With no money to hire a carriage and reluctant to risk hiding on a train bound for Surrey, Tom concluded that the only way for him to reach the author’s house was by walking. The three-hour coach ride to Woking would take him three times as long on foot, so that if he left straightaway, he would reach his destination in the early hours of the morning, obviously not the best time to turn up unexpectedly at someone’s house, except in case of an emergency, which this was. He put Claire’s letter in his pocket, pulled on his cap, and left the boardinghouse for Woking without a second thought. He had no choice and was not in the least daunted by the walk. He knew he could count on his sturdy legs and stamina to complete the marathon journey without weakening.

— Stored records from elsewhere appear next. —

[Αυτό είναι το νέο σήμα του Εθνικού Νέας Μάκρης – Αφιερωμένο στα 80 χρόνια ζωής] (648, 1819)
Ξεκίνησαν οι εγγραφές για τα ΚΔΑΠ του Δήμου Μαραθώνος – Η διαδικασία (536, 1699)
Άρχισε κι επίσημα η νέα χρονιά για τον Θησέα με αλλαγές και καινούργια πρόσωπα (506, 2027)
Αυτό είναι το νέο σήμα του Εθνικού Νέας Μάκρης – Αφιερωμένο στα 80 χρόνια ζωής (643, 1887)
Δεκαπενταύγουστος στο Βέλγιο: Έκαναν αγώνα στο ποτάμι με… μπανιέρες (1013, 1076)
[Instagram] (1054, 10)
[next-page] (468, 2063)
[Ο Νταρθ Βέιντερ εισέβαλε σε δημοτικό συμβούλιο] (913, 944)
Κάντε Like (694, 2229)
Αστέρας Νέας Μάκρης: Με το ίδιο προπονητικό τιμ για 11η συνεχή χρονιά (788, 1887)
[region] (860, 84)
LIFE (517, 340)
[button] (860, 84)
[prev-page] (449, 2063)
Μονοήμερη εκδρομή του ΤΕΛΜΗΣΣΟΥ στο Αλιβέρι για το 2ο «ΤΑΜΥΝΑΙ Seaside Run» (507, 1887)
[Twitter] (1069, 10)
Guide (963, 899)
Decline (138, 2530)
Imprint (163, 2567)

During his long walk to the author’s house, while he watched night spread itself lazily over the landscape, and glanced over his shoulder every now and then to make sure neither Murray’s thugs nor Solomon were following him, Tom Blunt toyed with different ways of introducing himself to Wells. In the end, the one he decided was the cleverest also sounded the most far-fetched: he would introduce himself as Captain Derek Shackleton. He was sure the savior of mankind would be far better received at any time of the day than plain old Tom Blunt, and there was nothing to stop him successfully playing the role offstage as he had already done with Claire. As Shackleton, he could also tell the author the same tale he had told the girl and show him the letter he had found when he came through the time hole on his first visit to their time. How could this Wells fellow not be taken in if he himself had written a novel about time travel? If he were to make his story believable, though, Tom would need to think up a good reason why neither he nor anyone else from the future was able to write the letter himself.
Perhaps he could explain that in the year 2000, long before the war began, man had fallen out of the habit of writing, because the task had been given to automaton scribes. In any event, introducing himself as Captain Shackleton still seemed like the best plan: as he would later rescue the planet from the automatons, it felt preferable for the famous hero of the future to ask for help in order to save his beloved than for a nobody to wake up the famous author to beg him to get him out the predicament his desire for sex had got him into.